Atalia Omer Awarded Andrew Carnegie Fellowship
April 27, 2017 — Atalia Omer, associate professor of religion, conflict and peace studies, has been awarded one of 35 Andrew Carnegie Fellowships, a major new annual fellowship program that provides support for scholars in the social sciences and the humanities.
Omer is a core faculty member of the Kroc Institute for International Peace Studies within the Keough School of Global Affairs. She is one of two Notre Dame faculty members to receive a 2017 Carnegie Fellowship.
Each Carnegie Fellow receives up to $200,000 toward the funding of significant research and writing—the most generous stipend of its kind.

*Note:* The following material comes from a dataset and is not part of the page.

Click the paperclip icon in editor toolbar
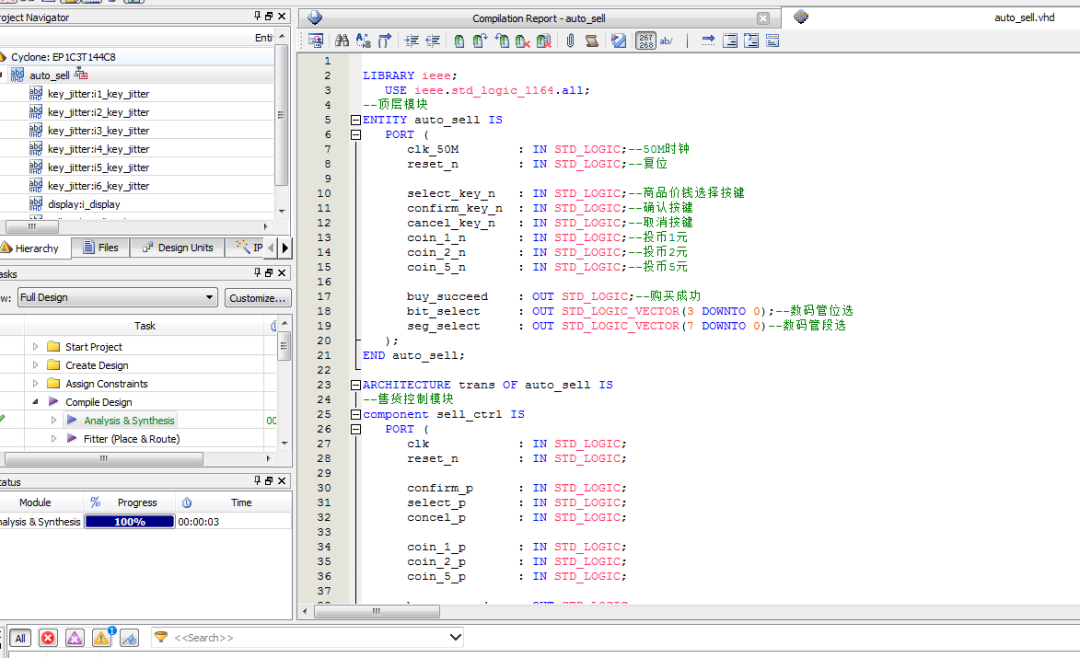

For her Carnegie Project, “Religion, Gender, and the Practice of Peacebuilding and Development in Mindanao and Malindi,” Omer will conduct research on the role of intra- and inter-religious activities in development and peacebuilding initiatives in Mindanao, the Philippines, and Malindi, Kenya.
“The question is not whether religion matters, but how it matters,” Omer said. “Religious actors, networks and institutions from multiple faith traditions play a vital role in resolving conflict and building peace.”
Omer’s research will focus on two inter-religious programs facilitated by Catholic Relief Services (CRS) together with local partners. In Mindanao, where land disputes among Muslims, Christians, and indigenous groups have fueled violent conflict for decades, CRS trains religious and municipal leaders in conflict resolution skills and reconciliation practices. In Malindi, part of Kenya’s Coastal region, CRS brings together religious and government leaders to intervene against child marriages. Omer will examine these programs from a sociological perspective, focusing on how they affect women and girls.
Omer earned her Ph.D. from the Committee on the Study of Religion at Harvard University. Her first book When Peace is Not Enough: How the Israeli Peace Camp Thinks about Religion, Nationalism, and Justice (University of Chicago Press) examines the way the Israeli peace camp addresses interrelationships between religion, ethnicity, and nationality and how it interprets justice in light of the Palestinian conflict. Her second book, From Zion to New York: Refiguring American Jewish Ethics and Identity through Solidarity with Palestinians, is under contract with University of Chicago Press.